D'abord, les partis vont devoir se remuer. L'UMP pour entendre l'opinion. Le PS et les écologistes pour s'entendre sur une conception de la croissance, pour imaginer comment relancer le pouvoir d'achat avec des caisses vides ; imaginer une fiscalité qui ne casse pas la reprise ; compter avec Ségolène Royal, forte de son excellent score. Europe Écologie, enfin, pour passer de l'amateurisme des Verts au professionnalisme d'un parti désormais installé.
Ensuite, les Régions, laboratoires de la gauche « diverse », vont devoir prouver qu'elles sont assez fortes pour évoluer en première division mondiale, pour jouer, à la fois, la défense sociale et l'attaque économique. Avec des moyens figés et le gel possible, pour cause de compromis, de projets structurants dans l'énergie ou les transports, on risque d'établir, dans quatre ans, un bilan mitigé.
Enfin, dans un tel état de fragilité et face à la montée en puissance de Martine Aubry, la fin du quinquennat s'annonce très délicate s'il se poursuit avec les mêmes méthodes.
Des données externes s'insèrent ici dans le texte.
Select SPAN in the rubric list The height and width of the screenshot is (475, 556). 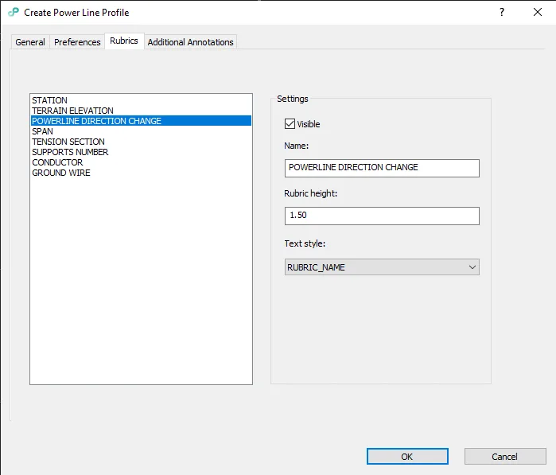[x=141, y=131]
Sans moyens et sans croissance forte, Nicolas Sarkozy devrait, à la fois, assainir les comptes publics - ce n'est pas le moment d'emmener l'Europe dans le fossé - réformer les retraites, financer le risque dépendance, endiguer les licenciements et aider 360 000 chômeurs supplémentaires en fin de droit.
Dans les mois qui viennent, il est probable que l'on verra moins de manifestants devant les Régions - ce qui serait la preuve que les 1 880 conseillers élus hier ont de réels pouvoirs ! - que devant les préfectures.